With some alterations, the 2021 Homecoming dance returns


Jadelin Hinkel

Each grade level proudly holds their hand-made banner

Sophomore Class President Lucy Wu has never had the opportunity to go to a Homecoming dance, even though she’s in her second year of high school.

Due to the COVID-19 virus, many events, including school dances, have been canceled for the safety of students and staff. However, with the release of the COVID-19 vaccines, the 2021-2022 school year will see Homecoming festivities and most importantly, a Homecoming dance.

“It was a pretty big disappointment last year,” Lucy said, “but, that makes this year all the more exciting, even though there are some restrictions. Since [it’s our first] first Homecoming, we’re doubly excited.”

Since 2019 was the most recent Homecoming dance because of FHC’s shut down due to the pandemic, it has been a while since the current juniors and seniors have attended a dance, as well.

Understandably, the sophomores this year are more than enthusiastic about making the journey back to normalcy, and that is beginning with the Homecoming dance.

“I think that it’s still pretty exciting, despite the fact that it’s a split dance and it’s outdoors,” Lucy said. “I think it’ll be cool to see everyone with their dates, dressed up, and hanging out with friends.”

Though the Homecoming dance has finally returned, it too has been affected by the pandemic. To limit the number of students in attendance at the dance, there will be two dances: one for freshmen and sophomores and a second one for juniors and seniors. On Saturday evening, the freshmen and sophomores will have their dance on the football field from 7:30 to 9:00 a.m., and the juniors and seniors will meet at the stadium from 9:30 to 11:00 a.m. to enjoy their condensed Homecoming. 

This isn’t exactly what most students envisioned when picturing the perfect Homecoming dance. History teacher Brad Anderson is glad that school festivities are back in swing, but surely acknowledged issues that come along with having a dance while a pandemic is still prevalent.

It’s a double-edged sword—we get to have the dance, which is great, but obviously, there are going to be folks that are unhappy with the fact that it’s sophomores and freshmen from 7:30 to 9:00 and juniors and seniors from 9:30 to 11:00.”

— Brad Anderson

“It’s a double-edged sword,” Anderson said. “We get to have the dance, which is great, but obviously, there are going to be folks that are unhappy with the fact that it’s sophomores and freshmen from 7:30 to 9:00 and juniors and seniors from 9:30 to 11:00. I know that throws a cramp into your plans if you are taking someone from a different class, and there are no students [outside of FHC] who are able to attend.”
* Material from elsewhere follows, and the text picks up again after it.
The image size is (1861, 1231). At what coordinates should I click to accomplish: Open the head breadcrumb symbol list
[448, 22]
Anderson understands exactly why this decision was made.

“That is a decision that was made at the district-wide level for the safety of all students,” Anderson said. “Quite frankly, I understand it because if there were, for any reason, an instance where we had to know who was there, and who was by who, it would be a nightmare for our administrators.”

Despite the restrictions, members of the senior class are thankful that they can at least have a Homecoming dance. Student council president, senior Roman Kalaczinski, is looking forward to the dances that have had the student council on their feet all month, despite the classes being separated.
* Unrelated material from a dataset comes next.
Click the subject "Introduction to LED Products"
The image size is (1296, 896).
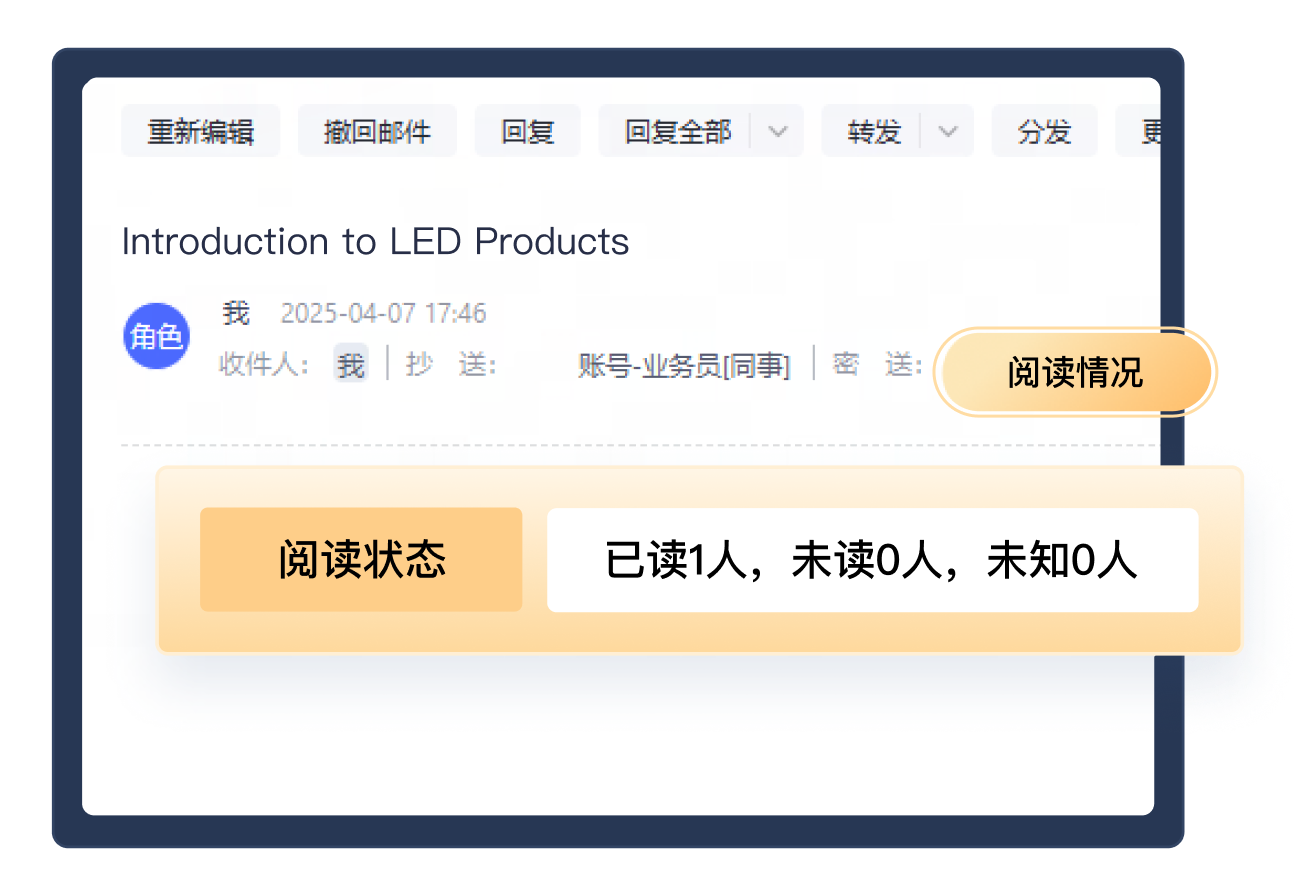[x=375, y=241]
“Having the Homecoming dance back [isn’t] completely normal, but it’s definitely better than the circumstances that we were under last year,” Roman said. “[If I’m] being one-hundred percent honest, once you get to the dance, you don’t notice the people you’re around as much. Personally, I think that having a more tight-knit group of students that are in a closer grade level might be something that’s kind of enjoyable.”

Altogether, students at FHC should certainly not underestimate this year’s Homecoming dance—the few restrictions will most likely just be a small switch-up from the usual structure.

“I don’t think that once you get to the dance there will be a huge difference in experience,” Roman said. “Just go and have a good time. It’s not completely normal, but it’s better than the other option, which is no dance at all.”